It is unseasonably cool, chilly even, a stiff breeze coming in off the Cape Fear as the cab rolls along Water Street to the train station. It will be colder up there, Harry knows, snow eventually, and his coat will be inadequate. Perhaps his first purchase in the great city. He has only the new-bought wall trunk and his old leather satchel, amazed at how few possessions seemed vital enough to warrant inclusion. The wheel shop is only padlocked, no sign indicating his absence or likely return.
The familiar sights roll by—Harry knows the owners of most of the commercial properties, the residents of at least half of the private dwellings—and he muses that away from the noise and smell of riverside industry Wilmington is a lovely town. But compared to the northern metropolis he has read and imagined so much about, only that. A town.
He wonders if there will be trees.
The cabman is one of the sullen rather than cheerful types, a tubercular old negro who sighed and staggered dramatically as he lifted the snugly packed trunk into his vehicle. His horse needs washing. The Judge will be at his Front Street club now, trading stories with his contemporaries, and then on to his nap in the leather chair by the south window. Harry’s note, rewritten several times and left at home in the Judge’s box by the door, presents an orderly rationale for his departure. Harry is not, in fact, getting any younger. Opportunities do exist, up there, which may never be available in Wilmington. And it is his own money, after all, that is being ventured, his own life to lead.
And yet he feels furtive as they pass the busy Sprunt works, cotton press slamming bales together, and roll into the yard before the Atlantic Coast Line depot.
“Wait here a moment, please,” he says to the moping cabman as he carefully lowers himself to the ground. Train schedules have been known to change.
He does not recognize the station agent, which is a blessing. Tuck Sim-mons, who mans the booth until noon, is a familiar of the Judge, having procured the position through the old man’s kind agency after his cigar emporium was destroyed, uninsured, in a suspicious blaze. Wilmington is full of such gentlemen, beholden to his father for this or that act of generosity, and as a boy it seemed a wonderful thing. Only lately has it become oppressive, Harry unable to miss, behind the effusive greetings and inquiries as to the Judge’s health, the silent evaluation.
He must be such a disappointment to the old gentleman.
The agent sits behind his window, contemplating the front page of the Messenger and shaking his head.
“Hell in a hand basket,” he mutters before looking up. “Somebody got to make a stand.”
It is suddenly very close, though it is only Harry and the station agent and the empty benches inside. He removes his hat.
“May I inquire,” he begins, though he has three printed schedules folded in his pocket, though he has all but memorized the timetable, “how one would proceed from here to New York City?”
The agent cocks his head to one side, looking Harry over. “My, my, my,” he says, then glances up at something that must be posted on the wall above the window.
“Monday, Wednesday, and Friday there’s a Florida Special coming through, northbound—it leave here at one-ten, stops in Wilson and Rocky Mount before you reach Richmond. At Richmond you change from the ACL to the Richmond, Fredericksburg, and Potomac, take you to Washington. From there you switch to the Pennsylvania Railroad, trains to New York nearly every hour.”
Harry nods at each point of the itinerary. “And the fare?” He has it counted out, folded in an envelope, in another pocket.
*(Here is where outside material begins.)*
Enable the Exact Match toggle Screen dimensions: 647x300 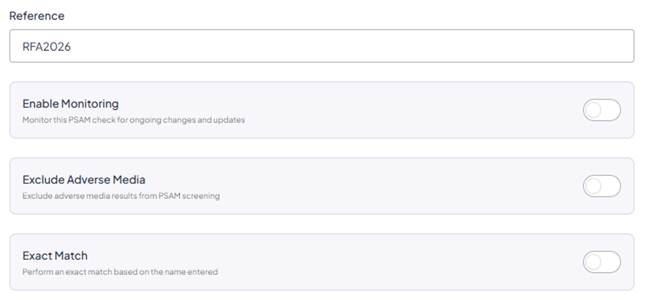pyautogui.click(x=601, y=262)
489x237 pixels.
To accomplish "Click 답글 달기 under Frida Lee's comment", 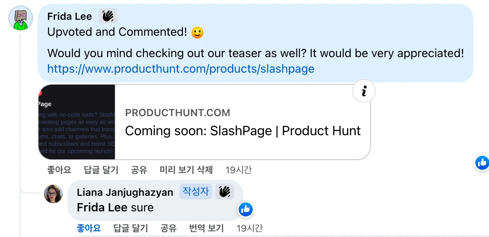I will (101, 170).
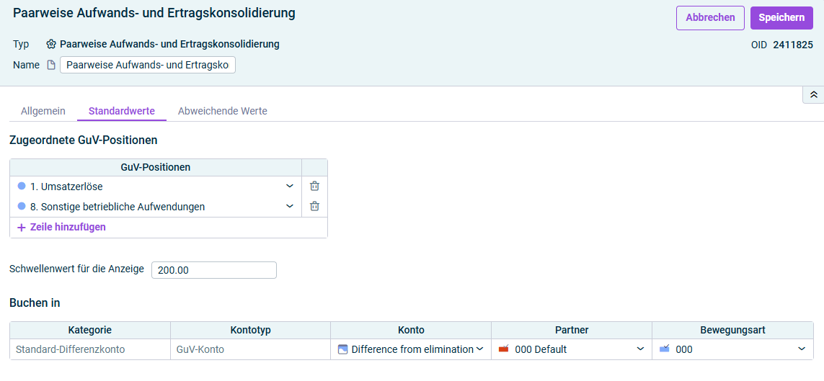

“To Richmond, or all the way through?”
“The entire journey.”
“Private compartment?”
“I can share.”
The agent smiles at him. He knows the Judge, knows who Harry is. He must. Harry feels the perspiration on his lip, feels his color coming up. Nobody of his immediate acquaintance, other than Niles, has ever ventured beyond Charlottesville, Virginia, and certainly none has entertained the idea of actually living in what the Judge still refers to as “enemy territory.” The few yankees Harry has met—mostly snowbirds on their way to one of Mr. Flagler’s sunshine resorts—have been less intimidating than he expected, though of course not in their native element. All have commented on the charm of an accent he was not aware he possessed, and assured him that he would be regarded in the North as a creature of refreshing novelty. Rara avis.
“If you were to travel on a single ticket,” says the station agent, “it would cost you sixteen dollars and seventy-five cents. Meals not included.”
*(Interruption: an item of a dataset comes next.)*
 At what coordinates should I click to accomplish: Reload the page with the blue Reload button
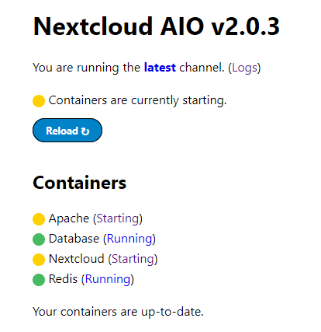point(67,131)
It will cost me a great deal more than that, thinks Harry. His legs, both the healthy and the malformed one, do not feel as if they can support his weight. Perhaps he is coming down with something.
“I thank you very much,” he says to the agent as if his idle curiosity has been satisfied, then turns to go. His footsteps, uneven as always, sound very loud on the depot floorboards as he makes his retreat. The Judge will be at cigars and brandy by now, and there is ample time to return home and cover his tracks.
The balers at the Sprunt works seem to be operating inside his head as he steps into the yard, pounding, throbbing. He is short of breath. It is the farthest he has gotten, the last attempt only a long sight-seeing ride past the depot and then up to visit his mother’s grave at Pine Forest. He is ashamed of himself, but not enough to turn and march back inside to make the purchase.
“Not today,” Harry smiles sheepishly to the cabman, who does not seem to care.